I didn't get a chance to troubleshoot any further or see lights, etc. because the end customer power cycled themselves after verifying the ISP connection was fine.
I have a case open with support, but wanted to ask here if anyone else has had the problem or knows of a bug that may be related?
We are running (nearly) all of our MXs on 17.10.2 and haven't seen the same issue as you, however we have seen something similar where one WAN connection stops passing traffic randomly and a power cycle of the box is required to get it back. We have only seen it twice and on each occasion the box has had two WAN connections (nearly all of ours do) so it has been possible to do remotely. In both cases we have had, it has been on an MX84 (I think) and it only happened once on each box.
Thanks for sharing that. This MX has only one WAN uplink and the only thing of note is that the ISP handoff of 1G copper was patched to a 2.5G port on the MX originally. For troubleshooting purposes while trying to isolate the source of consistent blips of ~1% packet loss seen in dashboard we moved to a copper SFP a few weeks ago. It was on the copper SFP when this happened today.
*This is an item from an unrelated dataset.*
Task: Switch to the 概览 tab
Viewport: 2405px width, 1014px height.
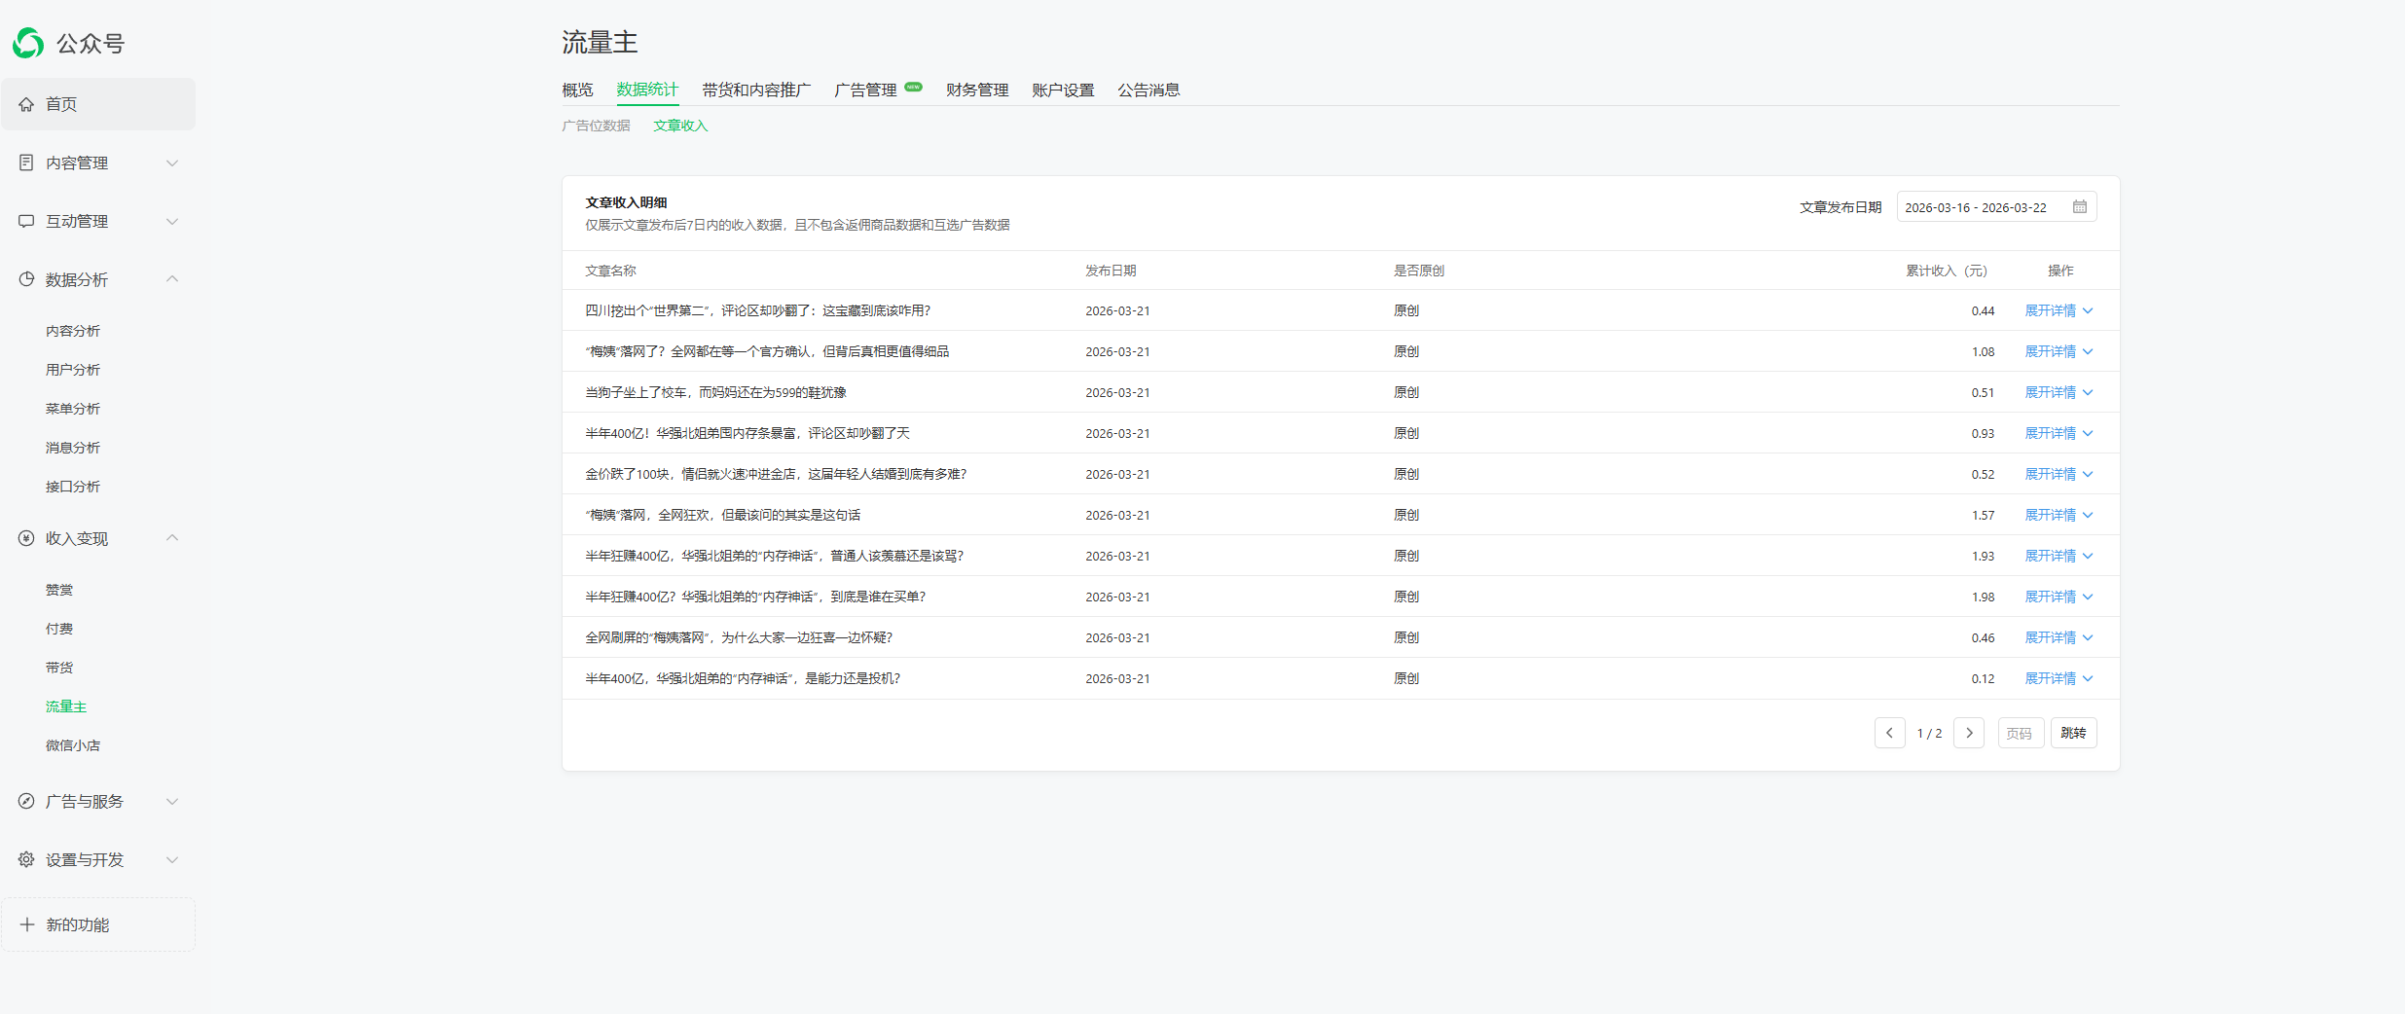Action: (577, 90)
Based on your experience it makes me think it likely was "just" the WAN port stopped functioning somehow and if I had the chance I suspect the console port and local status page would have worked.
Support just told me this via email, "..after taking a look at the logs from the Meraki side it appears that the device failed to boot properly for the new firmware. At current it looks like the device is still on the old firmware of 16.16 on the backend. What we may need to do is try to schedule or force another upgrade and make sure it makes it all the way through the process."
I never came across that before, but agree it is not good and hopefully acknowledged by Cisco as a bug. I could easily have left it alone and figured it was on 17 not knowing better and then had that cause some issue later.